Daughter: I drew a picture of you
Me: where’s my big muscles?
Daughter: *looks at me up and down* good question
You can’t leave the aquarium with a penguin.
It’s a stuffed animal I got in the gift shop.
Ma’am, it’s moving.
I GOT IT IN THE GIFT SHOP!
Me: In relationships, listening and communicating are key.
Husband: Did you check the counter? Maybe your purse? You’re always losing things.
Me: This is nice.
Just overheard someone say they found $100 in a coat pocket they must have forgotten about from last year. Let me tell you something if I ever lost $100 I wouldn’t forget. People would see me coming and say “there’s that guy that won’t shut up about losing $100.”
For such a picky eater, I’m certainly not a picky weight gainer.
Witch: I don’t get it. I build an enticing candy house… Why won’t these kids eat it?
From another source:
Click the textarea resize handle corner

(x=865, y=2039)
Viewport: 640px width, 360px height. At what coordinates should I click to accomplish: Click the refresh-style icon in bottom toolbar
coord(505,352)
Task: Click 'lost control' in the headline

[Gestures toward her candy house which is crawling with ants]
Black cat: You got me boss
A shark, a crocodile and a giant spider walk into a bar.
There’s no punchline. It’s just a typical night in Australia.
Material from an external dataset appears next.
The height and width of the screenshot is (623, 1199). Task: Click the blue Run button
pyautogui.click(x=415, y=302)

An Ontario woman completed a 40,000 piece puzzle, one of the largest in the world. And she’s VERY pissed no one told her the pandemic is over.
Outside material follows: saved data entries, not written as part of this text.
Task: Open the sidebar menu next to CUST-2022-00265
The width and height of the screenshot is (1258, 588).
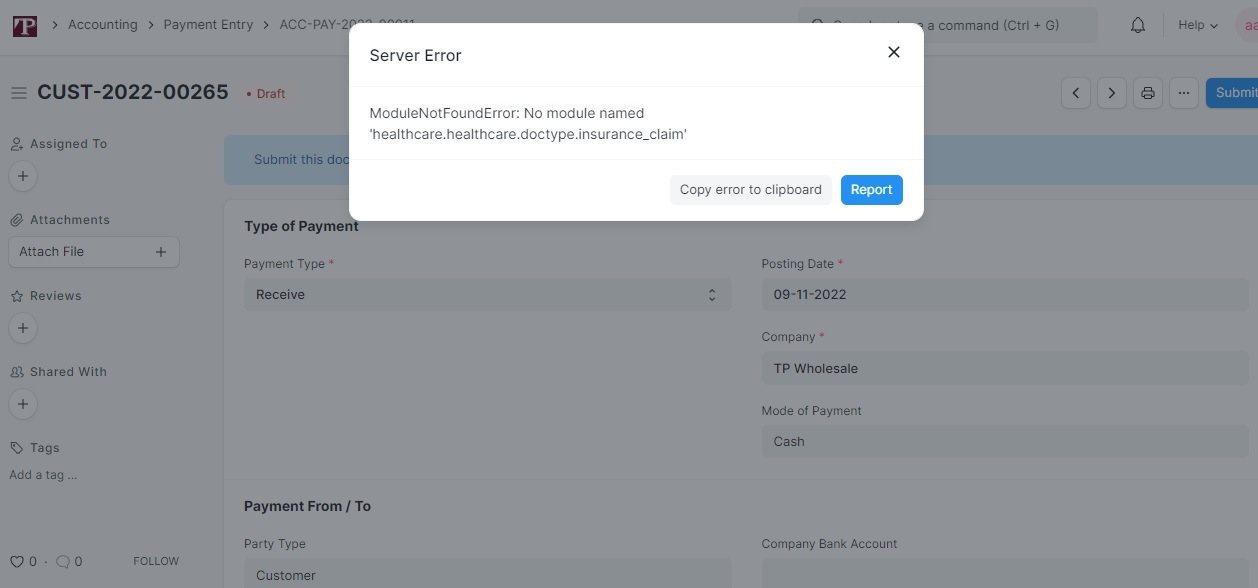Action: click(18, 92)
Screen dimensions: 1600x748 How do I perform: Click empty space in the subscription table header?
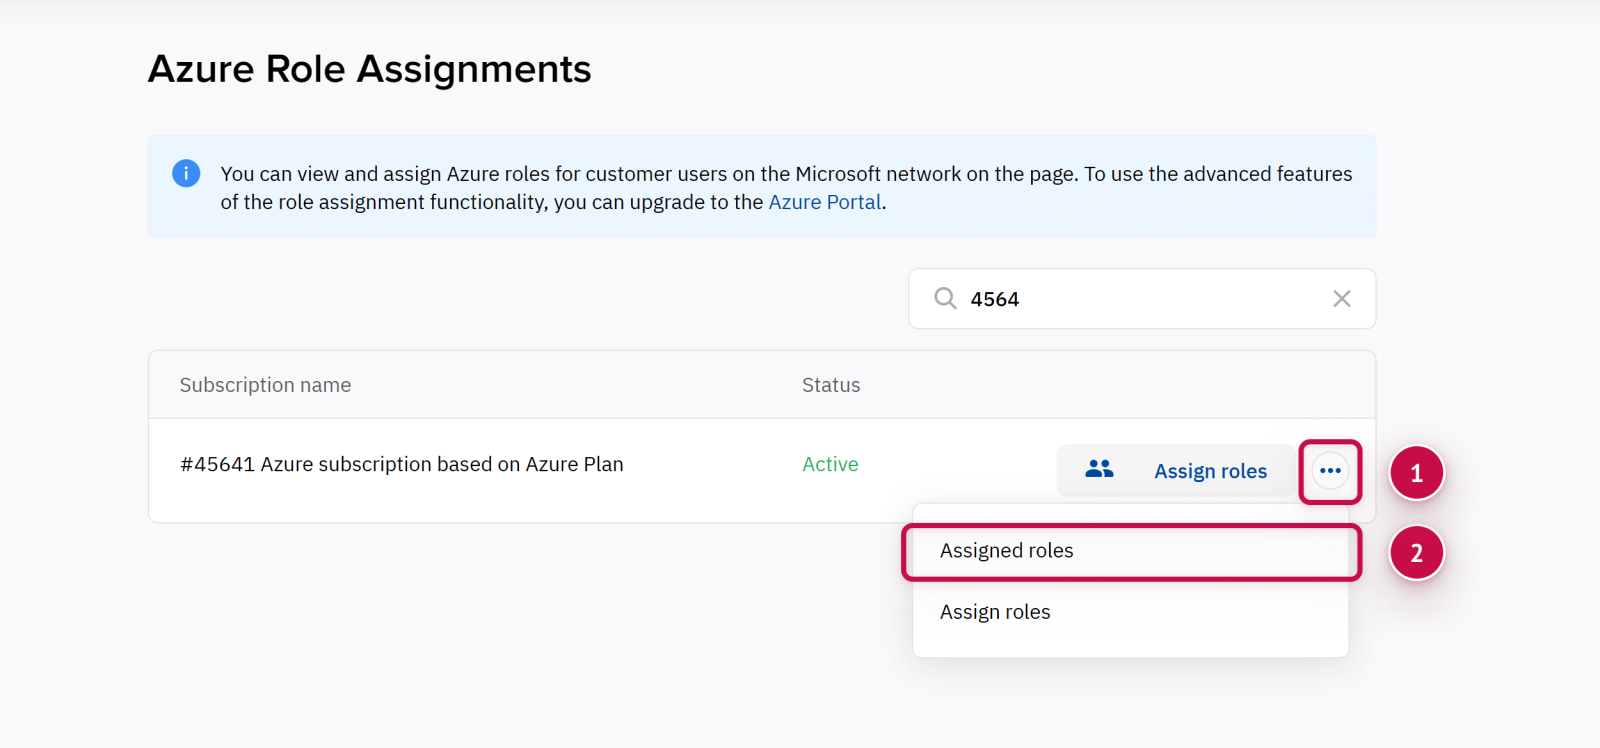[x=1100, y=385]
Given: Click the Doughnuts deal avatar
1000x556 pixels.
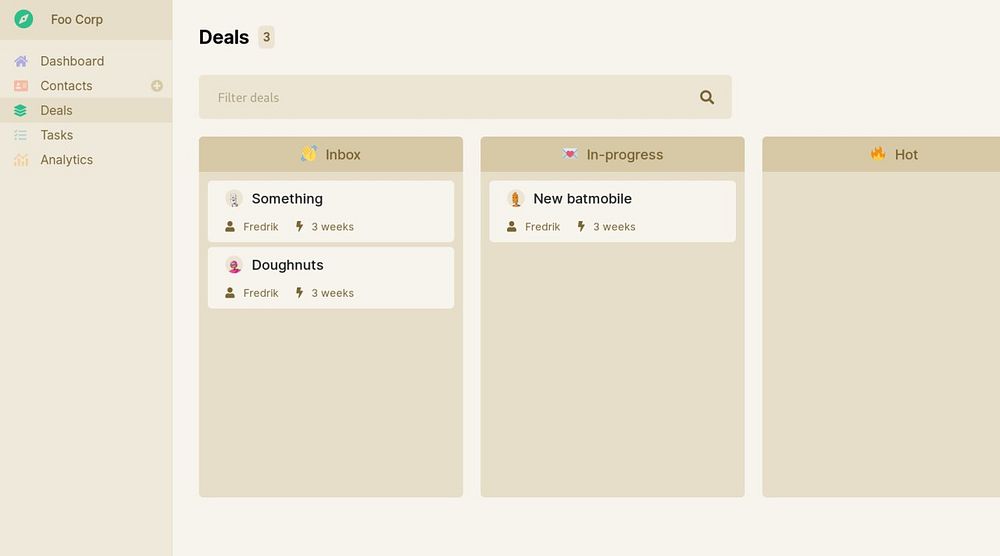Looking at the screenshot, I should [234, 265].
*Baby presses ‘snooze’ to stay in womb extra 10 minutes*
I haven’t had a good nights sleep since I started wondering what holds up those blocks in Mario.
(pediatric emergency dept)
Me: what’s your name?
4yo boy: I wear size 11 dinosaur shoes and my socks are spiderman today, see? *takes off shoes, shows me socks*
Me: awesome, those are really cool
4yo boy: yeah, I know!
Mom: I promise he knows his name
Took nephew out for lunch. The waitress asked what he’d like.
After a stunned silence, I explained ‘quiche’ was not pronounced ‘quickie’.
6YO: Daddy you’re so talented
Me: Awww Thank Y..
6YO: …this morning your snoring sounded like a pig was beat boxing
how long have you had this for?
So hopping on a bandwagon is bad but falling off the wagon is also bad. Which is it society? Where is the acceptable orientation relative to a wagon?
[being eaten by a shark]
me: babe you’re using too much teeth
Mom: Sorry, I won’t be able to come in today. My son’s got stuck in the washing machine.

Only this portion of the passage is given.